1.1. Household Pulse Survey

The Household Pulse Survey (HPS) gathers individual information about the respondents experiences regarding employment status, food security, housing, physical and mental health, access to health care, and education disruption [23]. Estimates are produced for all 50 states plus the District of Columbia (DC), as well as 15 Metropolitan Statistical Areas (MSAs), for a total of 66 areas. The survey is designed to provide timely and accurate weekly estimates. Samples are drawn from the Census Bureau’s Master Address File in combination with the Census Bureau Contact Frame and contacted via email and text. Once a household has completed the interview, their response remains in the sample for two weeks. Sample sizes were constructed appropriately to detect a two-percentage-point difference in weekly estimates, with an anticipated response rate of five percent. Sample sizes averaged around 1778 units per state per week, with a median of 1555, but ranged from as high as 9661 for California in Week 3 to as low as 360 for North Dakota in Week 2.

Sampling rates for each county are determined at the state level. Counties that belong in an MSA would require a larger sample to satisfy MSA sampling requirements. For example, the MSA counties within Maryland would require larger samples compared to the remaining counties within the state. These sampling rates inform a set of base weights. Sampling base weights in each of the 66 sample areas are calculated as the total number of eligible housing units (HU) divided by the number of HUs selected to be in the survey each week. In other words, the base weights of the sampled HUs sum to the total number of HUs.

### RECORDS FOR THIS EXERCISE
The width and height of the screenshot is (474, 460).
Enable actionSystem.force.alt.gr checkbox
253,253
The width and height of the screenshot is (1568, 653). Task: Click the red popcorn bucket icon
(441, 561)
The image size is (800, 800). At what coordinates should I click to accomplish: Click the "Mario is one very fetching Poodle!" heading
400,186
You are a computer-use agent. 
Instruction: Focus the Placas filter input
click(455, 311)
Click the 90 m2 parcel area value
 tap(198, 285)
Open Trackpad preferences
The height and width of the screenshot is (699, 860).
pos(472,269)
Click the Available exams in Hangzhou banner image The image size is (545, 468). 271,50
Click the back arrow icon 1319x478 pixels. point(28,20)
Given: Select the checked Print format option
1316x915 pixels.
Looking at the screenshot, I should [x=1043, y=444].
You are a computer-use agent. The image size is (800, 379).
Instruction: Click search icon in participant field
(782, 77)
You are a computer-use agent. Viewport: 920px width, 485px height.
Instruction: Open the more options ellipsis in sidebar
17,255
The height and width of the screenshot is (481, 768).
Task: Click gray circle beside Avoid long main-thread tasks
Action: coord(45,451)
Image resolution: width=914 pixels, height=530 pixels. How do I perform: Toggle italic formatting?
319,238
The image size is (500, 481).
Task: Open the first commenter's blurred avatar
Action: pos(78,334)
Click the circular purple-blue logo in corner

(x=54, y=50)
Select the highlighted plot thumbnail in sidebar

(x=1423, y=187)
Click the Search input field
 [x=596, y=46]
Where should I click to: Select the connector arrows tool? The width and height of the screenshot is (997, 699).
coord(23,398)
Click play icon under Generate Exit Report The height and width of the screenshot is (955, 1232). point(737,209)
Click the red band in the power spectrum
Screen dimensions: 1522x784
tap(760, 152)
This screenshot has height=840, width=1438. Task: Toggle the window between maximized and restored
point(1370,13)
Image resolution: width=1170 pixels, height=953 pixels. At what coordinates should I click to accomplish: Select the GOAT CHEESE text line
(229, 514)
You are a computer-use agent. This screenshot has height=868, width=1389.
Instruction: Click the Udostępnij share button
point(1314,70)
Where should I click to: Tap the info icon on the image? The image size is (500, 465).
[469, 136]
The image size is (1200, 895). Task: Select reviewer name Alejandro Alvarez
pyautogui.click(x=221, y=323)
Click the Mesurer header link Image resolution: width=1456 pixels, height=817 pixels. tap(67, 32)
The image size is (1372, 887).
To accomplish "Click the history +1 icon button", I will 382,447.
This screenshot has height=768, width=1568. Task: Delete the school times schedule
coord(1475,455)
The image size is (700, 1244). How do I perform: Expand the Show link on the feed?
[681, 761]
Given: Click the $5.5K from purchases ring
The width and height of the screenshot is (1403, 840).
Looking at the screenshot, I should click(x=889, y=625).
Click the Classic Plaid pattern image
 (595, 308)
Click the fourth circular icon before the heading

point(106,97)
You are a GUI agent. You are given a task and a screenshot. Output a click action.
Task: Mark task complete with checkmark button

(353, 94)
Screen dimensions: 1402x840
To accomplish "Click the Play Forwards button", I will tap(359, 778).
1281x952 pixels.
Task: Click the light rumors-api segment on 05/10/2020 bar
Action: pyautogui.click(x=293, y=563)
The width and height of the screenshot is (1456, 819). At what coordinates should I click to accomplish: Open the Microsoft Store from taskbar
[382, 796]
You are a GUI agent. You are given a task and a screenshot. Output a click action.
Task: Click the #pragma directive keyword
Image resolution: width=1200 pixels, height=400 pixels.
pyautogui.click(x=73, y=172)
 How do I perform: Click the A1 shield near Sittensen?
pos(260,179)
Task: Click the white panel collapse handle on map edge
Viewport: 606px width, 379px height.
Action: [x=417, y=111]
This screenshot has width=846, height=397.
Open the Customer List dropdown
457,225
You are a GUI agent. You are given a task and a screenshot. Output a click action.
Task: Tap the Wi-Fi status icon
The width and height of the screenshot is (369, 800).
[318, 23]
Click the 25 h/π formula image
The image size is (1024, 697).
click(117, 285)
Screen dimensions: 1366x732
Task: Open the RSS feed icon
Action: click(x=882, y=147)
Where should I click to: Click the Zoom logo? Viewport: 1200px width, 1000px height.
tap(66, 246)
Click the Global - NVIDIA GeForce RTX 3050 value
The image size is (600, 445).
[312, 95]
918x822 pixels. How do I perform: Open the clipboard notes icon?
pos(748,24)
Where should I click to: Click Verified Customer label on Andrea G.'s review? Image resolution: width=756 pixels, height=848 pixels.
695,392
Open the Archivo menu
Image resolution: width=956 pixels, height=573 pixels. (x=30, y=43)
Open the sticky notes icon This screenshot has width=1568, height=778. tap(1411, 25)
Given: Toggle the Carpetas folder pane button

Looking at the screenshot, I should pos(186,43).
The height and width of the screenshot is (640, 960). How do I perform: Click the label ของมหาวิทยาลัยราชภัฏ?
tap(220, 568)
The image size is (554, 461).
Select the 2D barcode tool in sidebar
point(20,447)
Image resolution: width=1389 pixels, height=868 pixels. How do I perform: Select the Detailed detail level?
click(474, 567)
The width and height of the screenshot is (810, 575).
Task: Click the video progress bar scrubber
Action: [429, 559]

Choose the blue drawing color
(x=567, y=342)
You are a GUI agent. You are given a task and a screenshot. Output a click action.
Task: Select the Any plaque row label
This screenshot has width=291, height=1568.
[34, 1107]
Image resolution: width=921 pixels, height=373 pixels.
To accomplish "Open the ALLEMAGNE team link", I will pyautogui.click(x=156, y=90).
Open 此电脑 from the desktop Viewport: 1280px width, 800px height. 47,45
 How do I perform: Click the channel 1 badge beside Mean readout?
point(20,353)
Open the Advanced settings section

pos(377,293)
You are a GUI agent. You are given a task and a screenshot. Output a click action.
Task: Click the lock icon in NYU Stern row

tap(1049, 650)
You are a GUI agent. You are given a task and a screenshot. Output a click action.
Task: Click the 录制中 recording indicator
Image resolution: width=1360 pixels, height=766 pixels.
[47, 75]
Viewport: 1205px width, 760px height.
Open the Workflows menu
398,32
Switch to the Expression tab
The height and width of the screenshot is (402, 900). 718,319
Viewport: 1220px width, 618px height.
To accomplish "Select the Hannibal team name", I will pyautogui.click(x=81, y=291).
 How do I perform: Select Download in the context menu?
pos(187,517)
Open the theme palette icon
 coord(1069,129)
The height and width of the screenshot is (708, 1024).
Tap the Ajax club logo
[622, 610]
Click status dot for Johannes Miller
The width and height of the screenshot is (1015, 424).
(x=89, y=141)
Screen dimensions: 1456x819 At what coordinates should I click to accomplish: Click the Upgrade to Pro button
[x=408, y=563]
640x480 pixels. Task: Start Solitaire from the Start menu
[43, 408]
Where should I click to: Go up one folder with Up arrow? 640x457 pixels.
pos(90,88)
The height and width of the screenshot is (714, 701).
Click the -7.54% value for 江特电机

### OBJECTIVES
**A.** Answer these questions using the Household Pulse Survey text.
(i) How many areas in total are estimates produced for?
(ii) How long does a household's response remain in the sample after it completes the interview?
(iii) How are the sampling base weights in each sample area calculated?
**B.** In the entries, switch "sidebar" to "side panel" throughout the stretch from the line containing "You are a computer-use agent. The" through the line containing "[x=596, y=46]". Give back only those lines, with nothing else changed.

### RESULTS OF THE TASKS
**A.**
(i) 66 areas: all 50 states plus the District of Columbia, and 15 Metropolitan Statistical Areas.
(ii) Two weeks.
(iii) The total number of eligible housing units is divided by the number of housing units selected to be in the survey each week.

**B.**
You are a computer-use agent. The image size is (800, 379).
Instruction: Click search icon in participant field
(782, 77)
You are a computer-use agent. Viewport: 920px width, 485px height.
Instruction: Open the more options ellipsis in side panel
17,255
The height and width of the screenshot is (481, 768).
Task: Click gray circle beside Avoid long main-thread tasks
Action: coord(45,451)
Image resolution: width=914 pixels, height=530 pixels. How do I perform: Toggle italic formatting?
319,238
The image size is (500, 481).
Task: Open the first commenter's blurred avatar
Action: pos(78,334)
Click the circular purple-blue logo in corner

(x=54, y=50)
Select the highlighted plot thumbnail in side panel

(x=1423, y=187)
Click the Search input field
 [x=596, y=46]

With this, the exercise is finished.